いまさら聞けない「サイバーフィジカルシステム」:5分で読める簡単解説(1/2 ページ)
現在大きな注目を集めている「サイバーフィジカルシステム(CPS)」。このサイバーフィジカルシステムがどういうことを示し、製造業にとってどういう意味があるのかを5分で分かるように簡単に分かりやすく説明します。
IoT(モノのインターネット)活用などで注目が集まる「サイバーフィジカルシステム(CPS)」ですが、これがどういうことを示し、製造業にとってどういう意味があるのかを「5分で分かる」ように簡単に分かりやすく説明します。
「サイバーフィジカルシステム(CPS)」とは何か
「サイバーフィジカルシステム」とは、現実(フィジカル)の情報を、コンピュータによる仮想空間(サイバー)に取り込み、コンピューティングパワーによる分析を行った上でそれをフィードバックし、現実の世界に最適な結果を導き出すという、サイバー空間とフィジカル空間がより緊密に連携するシステムのことです。

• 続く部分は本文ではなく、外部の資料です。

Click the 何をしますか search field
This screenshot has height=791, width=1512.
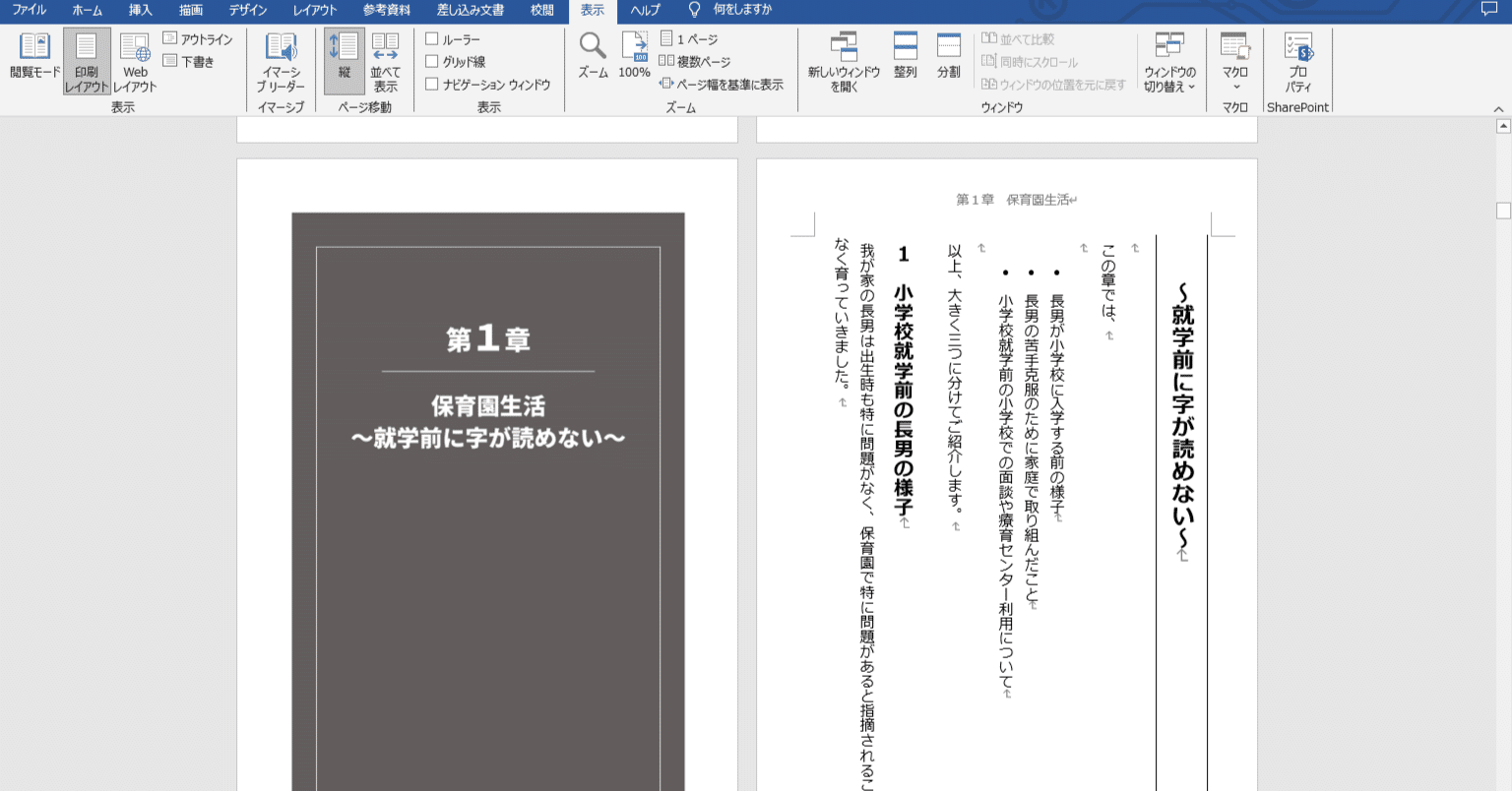pos(730,12)
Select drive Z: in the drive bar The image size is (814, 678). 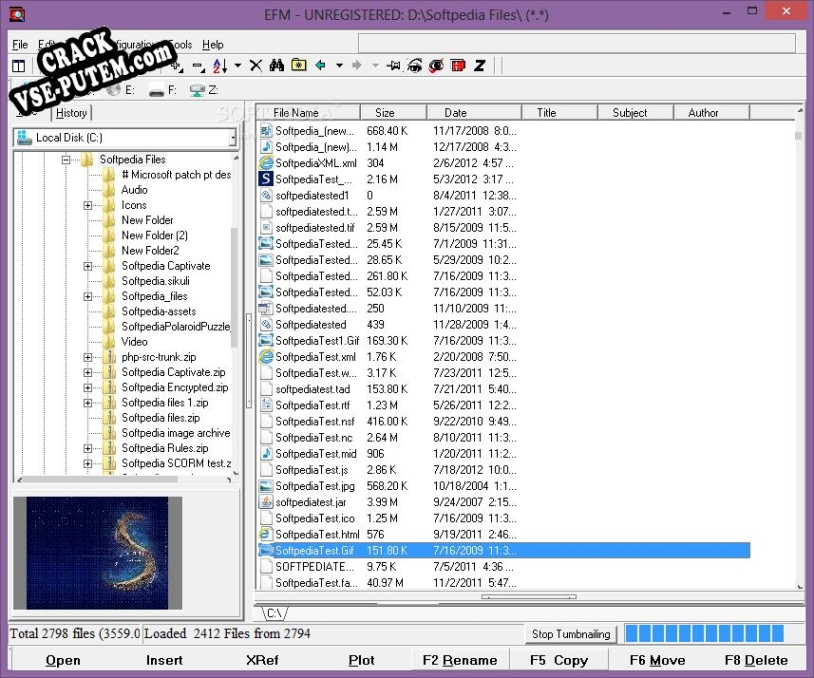pos(207,89)
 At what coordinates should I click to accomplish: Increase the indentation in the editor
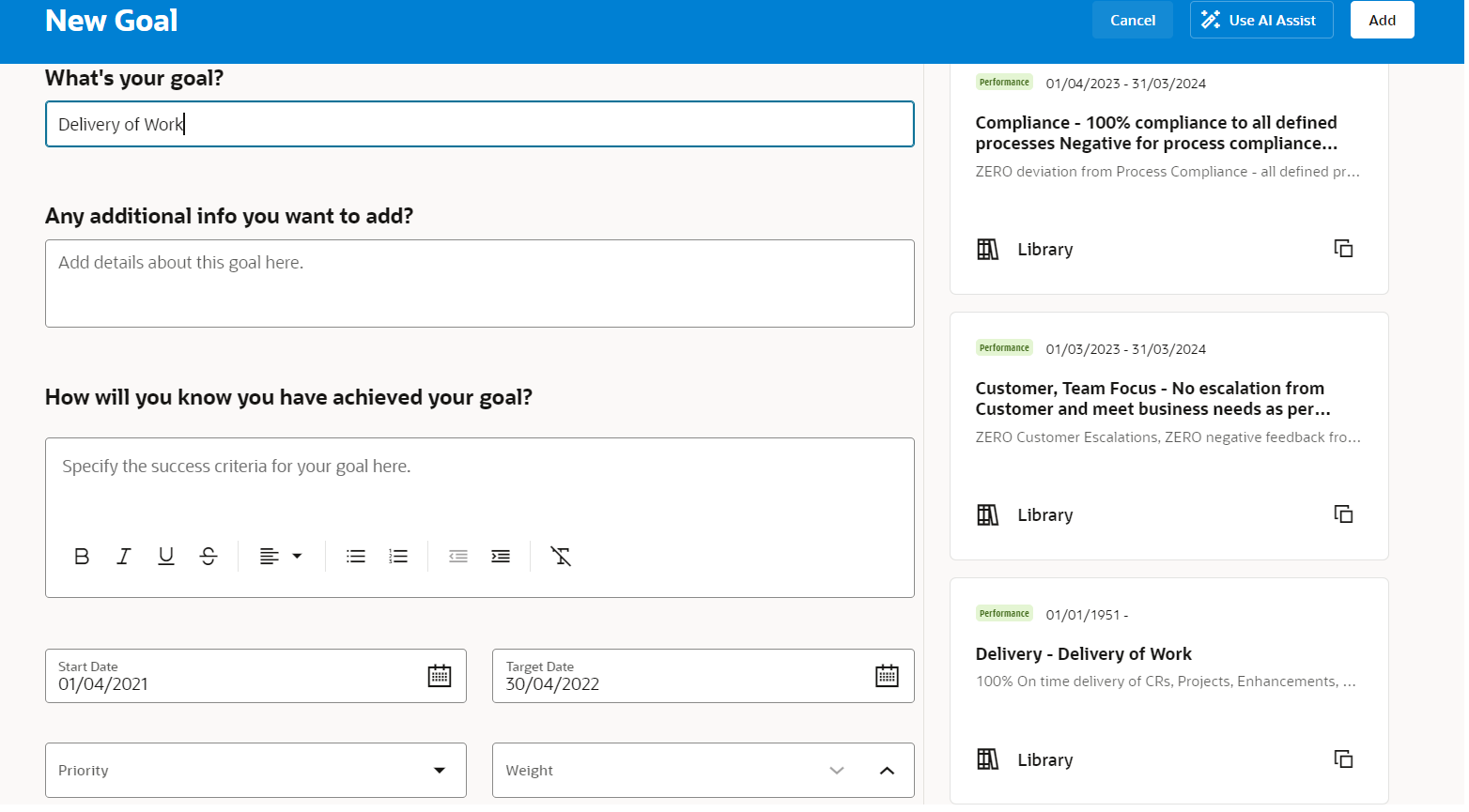(x=501, y=556)
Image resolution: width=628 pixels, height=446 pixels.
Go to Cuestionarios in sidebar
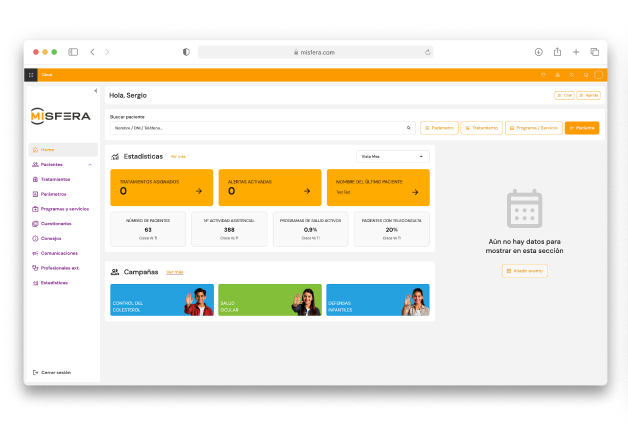[x=55, y=223]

サイバーフィジカルシステムそのものの概念が提唱されたのは決して新しいモノではありませんが、注目されるようになったのは、さまざまなデジタル技術が進展し、現実の情報の多くをサイバー空間で処理することが可能になってきたからです。
現実の世界をデータに置き換えるセンシング技術、これらのデータを集めるネットワーク技術と収集先となるクラウドコンピューティング技術、集めたデータから予測や知見を導き出すAI(人工知能)を含む分析技術、そしてこれらを現実世界に反映する制御技術やロボティクス技術などです。
IoTやデジタルツインとの違い
サイバーフィジカルシステムを語る際には、IoTやデジタルツインなども一緒に語られることも多くあります。「どういう活用をするのか」という広い概念で見た場合は重なり合う部分も多いのですが、基本的にはどこにフォーカスを当てているのかということが違いとなります。
IoTは「Internet of Things」という名前の通り、あらゆるモノがインターネット接続できるようになることに焦点が当てられています。モノがネットワーク化されることでフィジカル世界におけるデータの収集と、逆にモノにネットワーク経由でデータを送ることで機能を果たすことが可能になりますが、「モノ」を中心に考えることが特徴です。
逆に「デジタルツイン」は、現実世界の情報を詳細に取得できるようになることでデジタル世界にフィジカル空間の情報を完全に再現する“双子”を作ることができるということを意味しています。そのためサイバー空間の中で再現された現実空間のコピーに焦点が当てられています。ある意味でIoTとデジタルツインは、表裏一体だといえるでしょう。
一方でサイバーフィジカルシステムは、これらの一連のシステム全体を指し示しています。IoTによりフィジカルデータを収集し、サイバー空間のデジタルツインにより得られた知見を、フィジカル空間でフィードバックするような一連のサイクルです。つまり、IoTやデジタルツインを活用して、現実世界に効果をもたらそうと考えた場合、そのシステムはサイバーフィジカルシステムになるといえます。